SOURCE DOCUMENT:
1) Increased belief in meritocracy. Actual social mobility has not increased - on many measures it has been reduced - but there has been a marked decline in both deference and class-consciousness, and a convergence upwards of educational opportunities. Once there was a precipitous divide between the majority who left school at sixteen with few or not qualifications and a small university-educated elite. Now those who leave school "early" are widely assumed to be failures (who can therefore be assumed to bear responsibility for their reduced life-chances).

Margaret Thatcher's famous dictum that "there is no such thing as society" was widely and wilfully misinterpreted but it did accurately sum up the new individualistic morality: that people make their own luck, and that therefore the situation people found themselves in was to a large extent their own responsibility. If you believe that people's lot in life is largely beyond their control then you may have more sympathy - and be more willing to support - those who have fallen on hard times.

2) Less mutual trust and social cohesiveness. Partly this is a consequence of the aforementioned individualism, the growth of single person households and the hollowing-out of traditional communities. But there's also the changing face of the country. Because we live in a more "diverse" society - itself celebrated by those on the Left who decry the decline in support for welfare spending - people are less likely to think of their fellow-citizens as people like themselves and more likely to associate them with those feckless chavs or socially-housed immigrants they read about in the newspapers. So they ask themselves, "Why should MY taxes go towards supporting THOSE people?" rather than thinking (as they may once have done), "One day that could be me."

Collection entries
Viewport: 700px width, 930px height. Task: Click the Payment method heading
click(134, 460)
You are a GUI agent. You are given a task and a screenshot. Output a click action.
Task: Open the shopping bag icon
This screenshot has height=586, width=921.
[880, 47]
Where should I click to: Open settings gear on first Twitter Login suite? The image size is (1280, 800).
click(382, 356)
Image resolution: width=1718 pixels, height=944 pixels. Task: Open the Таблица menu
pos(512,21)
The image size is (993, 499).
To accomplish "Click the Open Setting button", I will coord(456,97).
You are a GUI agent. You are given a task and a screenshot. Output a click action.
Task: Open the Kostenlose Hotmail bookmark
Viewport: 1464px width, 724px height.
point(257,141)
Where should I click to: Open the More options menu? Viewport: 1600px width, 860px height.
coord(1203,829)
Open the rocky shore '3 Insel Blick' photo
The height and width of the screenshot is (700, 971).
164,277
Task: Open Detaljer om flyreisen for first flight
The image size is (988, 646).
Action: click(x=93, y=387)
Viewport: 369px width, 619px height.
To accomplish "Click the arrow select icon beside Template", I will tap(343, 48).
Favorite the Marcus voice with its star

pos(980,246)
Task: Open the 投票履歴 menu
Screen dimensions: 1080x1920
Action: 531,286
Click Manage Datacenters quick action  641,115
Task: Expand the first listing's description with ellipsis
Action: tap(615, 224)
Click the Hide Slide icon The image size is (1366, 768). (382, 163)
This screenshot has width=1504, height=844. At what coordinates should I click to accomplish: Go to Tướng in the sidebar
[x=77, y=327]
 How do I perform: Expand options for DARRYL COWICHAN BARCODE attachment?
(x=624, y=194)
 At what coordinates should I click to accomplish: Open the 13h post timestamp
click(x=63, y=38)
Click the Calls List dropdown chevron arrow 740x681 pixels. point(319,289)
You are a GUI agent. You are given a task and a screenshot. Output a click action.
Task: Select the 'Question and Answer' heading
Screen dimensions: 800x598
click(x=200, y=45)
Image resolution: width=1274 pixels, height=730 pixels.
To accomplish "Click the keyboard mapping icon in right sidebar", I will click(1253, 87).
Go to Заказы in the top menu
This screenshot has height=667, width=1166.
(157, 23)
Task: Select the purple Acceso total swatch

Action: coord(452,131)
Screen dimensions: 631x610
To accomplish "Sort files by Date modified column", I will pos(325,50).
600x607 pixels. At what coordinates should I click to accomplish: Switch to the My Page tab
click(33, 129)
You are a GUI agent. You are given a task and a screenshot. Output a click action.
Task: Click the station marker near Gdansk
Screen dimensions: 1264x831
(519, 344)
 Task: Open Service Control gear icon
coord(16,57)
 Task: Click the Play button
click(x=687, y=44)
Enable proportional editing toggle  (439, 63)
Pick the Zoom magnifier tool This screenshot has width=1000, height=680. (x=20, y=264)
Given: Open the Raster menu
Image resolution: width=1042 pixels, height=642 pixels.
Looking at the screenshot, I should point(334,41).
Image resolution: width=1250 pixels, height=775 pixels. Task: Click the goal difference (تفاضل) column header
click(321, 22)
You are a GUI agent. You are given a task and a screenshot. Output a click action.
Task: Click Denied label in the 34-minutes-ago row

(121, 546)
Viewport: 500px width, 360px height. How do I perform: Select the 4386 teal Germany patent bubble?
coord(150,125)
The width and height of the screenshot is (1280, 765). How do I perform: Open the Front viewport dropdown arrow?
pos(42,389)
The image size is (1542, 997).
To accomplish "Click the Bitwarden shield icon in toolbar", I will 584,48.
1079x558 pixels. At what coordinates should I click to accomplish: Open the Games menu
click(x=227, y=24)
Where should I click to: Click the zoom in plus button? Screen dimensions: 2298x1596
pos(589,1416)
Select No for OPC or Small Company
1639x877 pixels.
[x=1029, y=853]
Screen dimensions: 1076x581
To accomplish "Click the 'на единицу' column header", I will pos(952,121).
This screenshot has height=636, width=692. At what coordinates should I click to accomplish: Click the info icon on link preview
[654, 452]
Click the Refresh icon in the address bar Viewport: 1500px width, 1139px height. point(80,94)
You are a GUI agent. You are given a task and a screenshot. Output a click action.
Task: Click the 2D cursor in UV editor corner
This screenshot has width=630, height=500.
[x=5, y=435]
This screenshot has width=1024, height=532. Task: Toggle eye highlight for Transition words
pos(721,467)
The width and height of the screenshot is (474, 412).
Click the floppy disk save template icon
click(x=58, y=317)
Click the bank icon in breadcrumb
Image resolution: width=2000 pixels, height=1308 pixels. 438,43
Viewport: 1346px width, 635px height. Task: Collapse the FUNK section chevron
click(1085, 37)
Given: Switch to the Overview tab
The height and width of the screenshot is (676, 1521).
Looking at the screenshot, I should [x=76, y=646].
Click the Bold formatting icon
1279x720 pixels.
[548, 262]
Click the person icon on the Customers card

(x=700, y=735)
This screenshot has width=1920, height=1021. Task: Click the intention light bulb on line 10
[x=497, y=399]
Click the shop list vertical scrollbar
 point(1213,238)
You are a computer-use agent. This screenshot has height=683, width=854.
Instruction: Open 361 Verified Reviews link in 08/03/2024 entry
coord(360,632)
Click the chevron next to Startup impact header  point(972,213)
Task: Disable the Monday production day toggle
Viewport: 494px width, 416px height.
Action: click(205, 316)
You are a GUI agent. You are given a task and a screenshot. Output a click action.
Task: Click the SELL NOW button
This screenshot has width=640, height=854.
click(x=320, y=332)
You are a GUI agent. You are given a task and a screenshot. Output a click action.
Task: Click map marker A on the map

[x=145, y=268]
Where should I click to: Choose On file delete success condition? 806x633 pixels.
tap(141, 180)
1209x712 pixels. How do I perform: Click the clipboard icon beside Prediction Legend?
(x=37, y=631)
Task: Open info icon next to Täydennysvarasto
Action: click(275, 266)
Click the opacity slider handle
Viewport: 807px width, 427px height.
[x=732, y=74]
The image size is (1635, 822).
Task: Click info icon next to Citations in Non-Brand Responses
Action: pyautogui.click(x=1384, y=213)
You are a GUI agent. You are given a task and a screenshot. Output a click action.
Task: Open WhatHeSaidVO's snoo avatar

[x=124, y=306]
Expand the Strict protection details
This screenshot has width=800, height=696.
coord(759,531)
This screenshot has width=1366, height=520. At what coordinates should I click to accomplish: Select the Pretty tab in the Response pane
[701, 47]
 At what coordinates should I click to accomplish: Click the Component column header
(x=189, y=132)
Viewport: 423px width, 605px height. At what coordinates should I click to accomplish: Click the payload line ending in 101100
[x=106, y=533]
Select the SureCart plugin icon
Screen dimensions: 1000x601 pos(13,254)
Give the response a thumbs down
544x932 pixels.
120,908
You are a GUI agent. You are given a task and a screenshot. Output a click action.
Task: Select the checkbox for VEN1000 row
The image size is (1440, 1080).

EXERCISE GOAL: Continue the text on declining support for welfare spending from the point where it stops.

TASK RESPONSE:
Welfare-friendly societies have usually been fairly cohesive and culturally homogenous - like Scandanavia - while by contrast the United States has been (culturally, economically, and geographically) highly diverse. But even the Scandanavian countries are more disparate than they used to be. A notable symptom of this is an increased enthusiasm for welfare cuts.

3) Welfare spending has declined as a percentage of GDP. Throughout most of the 1980s it was in excess of 10%, in times of high unemployment approaching 15%. Today it is half that. (There has been a large increase in overall government spending under Labour, but it has gone on other things.) One might imagine that this lower burden on taxpayers would lead to less resentment of welfare recipients; but the opposite appears to be the case. It may be that, with a smaller "pot" of money to draw from, those who are supported by the state seem particularly fortunate, almost as though they have hit a jackpot.

4) Another finding of the report - increased resentment of bankers and other high earners - while not surprising, suggests that Britain has not become an aspirational society in which wealth is celebrated. Indeed, according to the survey a majority would like to see a levelling of incomes, with the highest paid taking home a mere six times the average wage. This has given some cheer to believers in equality, but I doubt a disinterested belief in fairness lies behind it. Rather, it is a reflection of the same misanthropy (or self-centredness) that begrudges the poor their welfare payments. There's a difference between believing in equality and hating the fact that some people are considerably richer than you are. The banker is resented because, like the welfare recipient, he appears to be living parasitically off the labour or earnings of others. Both, too, are beneficiaries of the state's largesse - in other words, they are both being given "our money". For this reason, tax avoidance is becoming as unpopular with the public as welfare fraud has long been.

The fashionable notion of the "squeezed middle" is crucial here. In conditions of actual or perceived austerity (actual for some; perceived for the majority) those at the top who do not seem to be sharing in the general misery are unlikely to be popular. But there's also less desire to help those at the bottom, if only because those in the middle would like some help themselves. This isn't Thatcherism so much as traditionally British Eeyorishness.